The sheriff's department arrived a few minutes after the suspects fled. Deputies circled the house and called out police dogs in an attempt to track down the suspects.
"The sheriff's department did an excellent job," Mary Lou said.
An ambulance transported Mary Lou to the hospital where her flesh wound was treated and bandaged. She returned home later that night.
The next afternoon the first suspect, Christopher Matthews, appeared at a Toledo, Ohio hospital with a bullet wound in his arm. He was arrested and charged with aggravated assault and attempted first-degree murder. He later plea-bargained his sentence to five years in prison.
Mary Lou Krause is still upset by the lenient sentence. "He tried to kill us," she said. "Another half-inch and I'd have been dead."
The second suspect, whose name is known to police, is still at large.
Mary Lou thinks their plan was what saved the lives of her and her husband. The nearly 70 year-old couple explained that their house is semi-isolated, so they make sure they take care of themselves.
"The best way I know to do that," said Mary Ann, "is to have a gun and know how to use it.
I would like people to have a selfprotection plan. If I only save one person, it'll be worth it. When people knock on the door, I look out this picture window. If I know them, I let them in. If I don't know them, I get my gun and stand behind the door so they can't see me and I let my husband talk to them.
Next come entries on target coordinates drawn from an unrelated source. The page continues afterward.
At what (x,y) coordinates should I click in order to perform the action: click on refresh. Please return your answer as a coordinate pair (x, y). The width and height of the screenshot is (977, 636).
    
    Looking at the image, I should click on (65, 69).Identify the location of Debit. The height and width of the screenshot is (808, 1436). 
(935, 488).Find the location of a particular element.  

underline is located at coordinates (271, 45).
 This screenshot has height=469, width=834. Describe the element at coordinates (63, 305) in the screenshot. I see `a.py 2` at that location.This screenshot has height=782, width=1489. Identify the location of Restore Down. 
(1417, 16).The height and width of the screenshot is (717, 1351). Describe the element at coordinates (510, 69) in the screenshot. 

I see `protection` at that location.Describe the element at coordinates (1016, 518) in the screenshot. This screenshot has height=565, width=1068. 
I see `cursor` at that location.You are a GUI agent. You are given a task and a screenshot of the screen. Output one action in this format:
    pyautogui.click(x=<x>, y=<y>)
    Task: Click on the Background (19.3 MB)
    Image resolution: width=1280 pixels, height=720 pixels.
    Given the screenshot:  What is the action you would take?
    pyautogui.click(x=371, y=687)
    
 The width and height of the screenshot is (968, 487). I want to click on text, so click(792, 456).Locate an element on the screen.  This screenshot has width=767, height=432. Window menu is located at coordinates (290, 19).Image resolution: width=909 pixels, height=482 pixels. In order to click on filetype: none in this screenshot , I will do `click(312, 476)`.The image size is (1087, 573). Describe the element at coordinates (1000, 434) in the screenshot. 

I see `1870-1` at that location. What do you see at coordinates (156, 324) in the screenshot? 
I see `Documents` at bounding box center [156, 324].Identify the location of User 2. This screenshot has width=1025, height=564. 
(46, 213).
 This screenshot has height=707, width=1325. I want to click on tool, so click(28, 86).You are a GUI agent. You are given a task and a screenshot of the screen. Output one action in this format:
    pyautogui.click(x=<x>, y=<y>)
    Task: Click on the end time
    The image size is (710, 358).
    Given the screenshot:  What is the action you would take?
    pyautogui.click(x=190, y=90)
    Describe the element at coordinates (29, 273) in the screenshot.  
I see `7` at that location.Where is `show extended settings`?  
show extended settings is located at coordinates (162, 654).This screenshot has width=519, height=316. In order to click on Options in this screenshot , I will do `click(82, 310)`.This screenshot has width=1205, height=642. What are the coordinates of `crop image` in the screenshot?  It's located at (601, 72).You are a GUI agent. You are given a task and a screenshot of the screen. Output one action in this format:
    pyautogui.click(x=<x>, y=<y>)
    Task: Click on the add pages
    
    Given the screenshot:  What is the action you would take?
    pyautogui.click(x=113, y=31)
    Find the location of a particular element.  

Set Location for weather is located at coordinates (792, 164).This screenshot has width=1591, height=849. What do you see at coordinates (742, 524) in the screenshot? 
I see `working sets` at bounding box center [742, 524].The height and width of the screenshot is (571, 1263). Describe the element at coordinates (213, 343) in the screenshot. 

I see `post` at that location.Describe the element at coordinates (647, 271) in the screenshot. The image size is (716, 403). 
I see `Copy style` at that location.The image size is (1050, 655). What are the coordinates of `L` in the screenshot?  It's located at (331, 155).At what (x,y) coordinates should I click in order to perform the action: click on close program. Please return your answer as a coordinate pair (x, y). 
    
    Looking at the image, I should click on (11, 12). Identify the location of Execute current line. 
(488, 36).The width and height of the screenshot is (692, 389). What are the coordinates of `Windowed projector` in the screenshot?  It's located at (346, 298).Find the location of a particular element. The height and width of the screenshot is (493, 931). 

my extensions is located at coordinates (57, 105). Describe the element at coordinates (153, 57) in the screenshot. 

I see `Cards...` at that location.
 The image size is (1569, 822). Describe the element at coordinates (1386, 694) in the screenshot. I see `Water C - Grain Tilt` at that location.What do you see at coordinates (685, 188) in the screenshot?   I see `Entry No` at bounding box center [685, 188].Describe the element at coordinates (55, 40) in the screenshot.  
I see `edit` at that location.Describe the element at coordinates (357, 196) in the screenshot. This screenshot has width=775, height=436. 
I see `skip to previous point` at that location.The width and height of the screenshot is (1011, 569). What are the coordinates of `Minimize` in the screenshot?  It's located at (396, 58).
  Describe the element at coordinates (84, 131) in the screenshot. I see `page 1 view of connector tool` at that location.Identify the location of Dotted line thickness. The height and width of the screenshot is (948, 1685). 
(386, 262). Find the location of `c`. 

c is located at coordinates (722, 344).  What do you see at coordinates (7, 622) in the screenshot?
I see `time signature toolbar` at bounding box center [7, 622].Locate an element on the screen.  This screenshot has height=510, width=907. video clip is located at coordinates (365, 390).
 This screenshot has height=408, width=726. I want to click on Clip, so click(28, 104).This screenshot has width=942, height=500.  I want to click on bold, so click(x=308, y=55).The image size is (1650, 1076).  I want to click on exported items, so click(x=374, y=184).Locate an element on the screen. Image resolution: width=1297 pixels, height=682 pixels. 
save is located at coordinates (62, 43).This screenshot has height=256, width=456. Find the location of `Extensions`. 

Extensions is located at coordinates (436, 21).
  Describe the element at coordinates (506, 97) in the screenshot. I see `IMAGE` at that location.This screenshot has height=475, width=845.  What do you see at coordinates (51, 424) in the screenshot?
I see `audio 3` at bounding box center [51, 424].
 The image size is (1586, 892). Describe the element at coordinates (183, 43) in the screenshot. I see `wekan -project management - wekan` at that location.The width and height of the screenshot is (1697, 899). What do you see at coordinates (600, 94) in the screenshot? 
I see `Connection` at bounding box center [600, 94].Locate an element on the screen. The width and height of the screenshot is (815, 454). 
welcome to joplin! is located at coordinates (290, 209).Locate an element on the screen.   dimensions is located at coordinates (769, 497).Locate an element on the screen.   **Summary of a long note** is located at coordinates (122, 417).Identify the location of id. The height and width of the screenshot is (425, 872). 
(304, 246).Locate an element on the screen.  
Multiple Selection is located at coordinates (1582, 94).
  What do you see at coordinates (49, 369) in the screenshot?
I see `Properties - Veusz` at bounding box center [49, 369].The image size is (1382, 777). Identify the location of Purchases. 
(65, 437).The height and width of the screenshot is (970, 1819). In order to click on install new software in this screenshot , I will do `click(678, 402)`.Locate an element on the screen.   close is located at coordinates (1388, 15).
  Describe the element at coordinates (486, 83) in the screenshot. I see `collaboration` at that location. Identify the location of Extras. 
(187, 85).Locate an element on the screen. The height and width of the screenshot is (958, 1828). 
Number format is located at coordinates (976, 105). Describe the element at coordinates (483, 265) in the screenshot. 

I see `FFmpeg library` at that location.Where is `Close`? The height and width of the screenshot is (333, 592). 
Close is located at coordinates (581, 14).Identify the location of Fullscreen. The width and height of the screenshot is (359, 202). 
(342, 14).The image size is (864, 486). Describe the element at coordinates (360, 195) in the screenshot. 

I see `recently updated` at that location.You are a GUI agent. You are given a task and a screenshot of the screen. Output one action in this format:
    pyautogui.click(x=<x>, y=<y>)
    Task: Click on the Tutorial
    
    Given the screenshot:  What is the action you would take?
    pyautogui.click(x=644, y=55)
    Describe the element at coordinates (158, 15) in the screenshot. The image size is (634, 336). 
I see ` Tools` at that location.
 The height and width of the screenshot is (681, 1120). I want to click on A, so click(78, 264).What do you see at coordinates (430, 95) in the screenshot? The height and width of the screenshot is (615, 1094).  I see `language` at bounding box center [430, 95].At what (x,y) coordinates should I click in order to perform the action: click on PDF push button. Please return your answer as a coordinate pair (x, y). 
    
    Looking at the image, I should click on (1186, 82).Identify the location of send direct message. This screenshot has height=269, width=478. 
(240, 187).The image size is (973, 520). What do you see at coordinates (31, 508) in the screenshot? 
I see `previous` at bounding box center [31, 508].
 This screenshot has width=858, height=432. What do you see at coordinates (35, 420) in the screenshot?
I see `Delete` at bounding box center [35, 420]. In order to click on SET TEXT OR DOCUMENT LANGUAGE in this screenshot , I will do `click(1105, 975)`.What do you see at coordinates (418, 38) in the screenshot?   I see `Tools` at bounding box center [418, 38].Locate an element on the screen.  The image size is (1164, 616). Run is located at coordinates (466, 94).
I'm ready if needed."
"A handgun is a necessity for everybody;" she continued. "I wouldn't feel safe without one. The government shouldn't ban handguns:"
Sheriff Jim Telb called Mary Lou Krause's actions heroic. "She was protecting her home," he said. "She was absolutely correct in defending herself."
Mary Lou has made only one change in her plan. Now, instead of a .22-caliber pistol, she has a .38 Special "It makes bigger holes," she said.